According to new polling by research group More in Common, voters now favor the pre-2021 immigration framework by more than two to one. Forty-one percent of respondents said they would rather return to Britain’s pre-EU-exit policies, while just 19 percent support the post-Brexit rules that have shaped migration since 2021.
Brexit’s Promise Fades
Immigration was at the heart of the 2016 referendum, with the Leave campaign promising tighter border controls and a “fairer” system once Britain left the European Union. But those promises appear to have fallen short.
Instead of declining, migration has surged. Official figures show net migration reached 431,000 in 2024, well above levels typical of the 2010s, which fluctuated between 200,000 and 300,000. The spike has been fueled by new visa schemes allowing more workers from non-EU countries—an outcome critics now dub the “Boriswave,” referencing former Prime Minister Boris Johnson’s immigration reforms.
Discontent Across the Spectrum
Support for the pre-Brexit system cuts across party lines.
Green Party voters were most nostalgic, with 60 percent preferring the old system. Among Labour and Liberal Democrat supporters, 46 and 49 percent respectively shared that sentiment. Even backers of Nigel Farage’s Reform UK were hesitant to defend the current approach—only 21 percent support it, while 37 percent said they preferred the pre-Brexit policy.

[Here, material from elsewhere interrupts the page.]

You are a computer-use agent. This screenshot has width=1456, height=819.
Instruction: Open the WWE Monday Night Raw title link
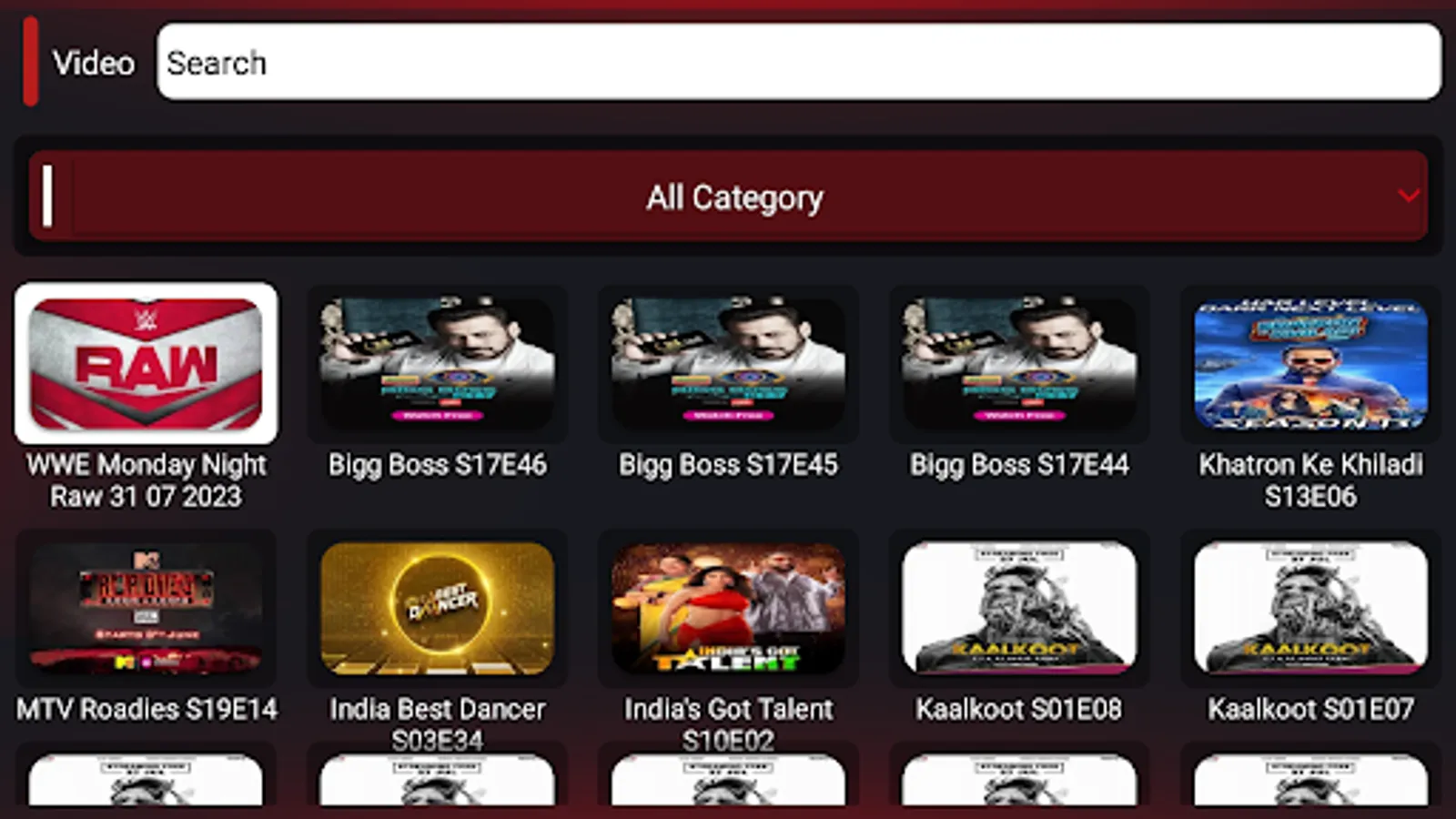146,480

But experts caution against assuming this reflects a desire to rejoin the EU. Sophie Stowers of More in Common said that voters’ frustration stems less from missing free movement and more from dissatisfaction with rising migration numbers and ongoing small-boat crossings across the Channel.
A Complex Picture
Analysts say Britain’s current system—an “Australian-style points-based” model—was intended to balance control with openness. Ironically, it’s now the least popular immigration policy tested in the survey, with a net approval score of -39 percent.

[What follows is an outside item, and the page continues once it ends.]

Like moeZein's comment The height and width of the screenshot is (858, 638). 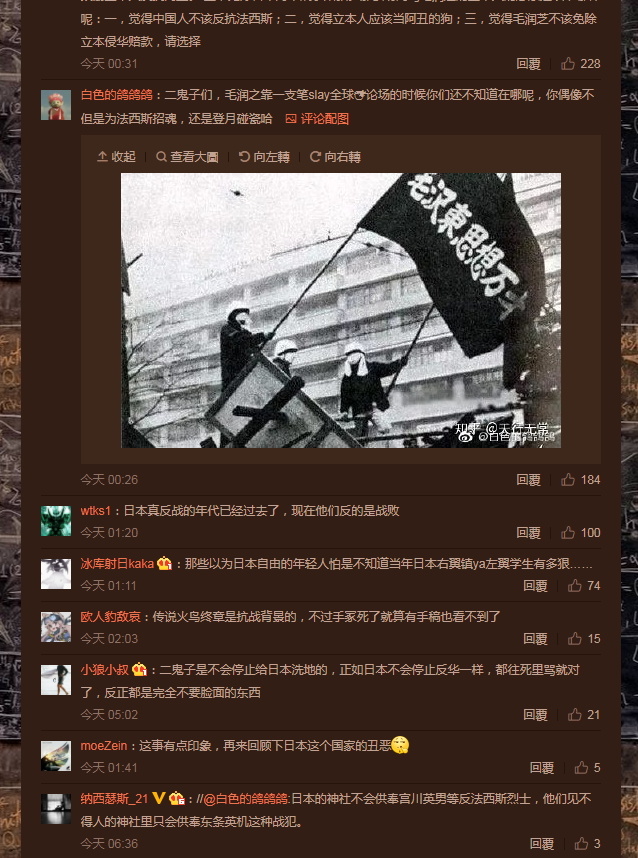tap(587, 768)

Yet many respondents still rated an “Australian-style” system most positively, apparently unaware that Britain already uses one. “People’s knowledge of immigration systems is limited,” said Georgina Sturge of Oxford University’s Migration Observatory. “They’re rating impressions, not policies.”
No Easy Way Back
Experts agree that nostalgia for the pre-Brexit era cannot easily translate into policy change. “Even if people prefer how things felt before Brexit, the government can’t simply turn back the clock,” Sturge said. “The small boats crisis didn’t exist then, and rejoining the EU wouldn’t make it disappear.”
As frustration mounts and migration continues to rise, Britain finds itself in a political paradox: after voting to leave the EU to control immigration, the country now faces higher inflows—and growing public regret over the system that replaced what once was.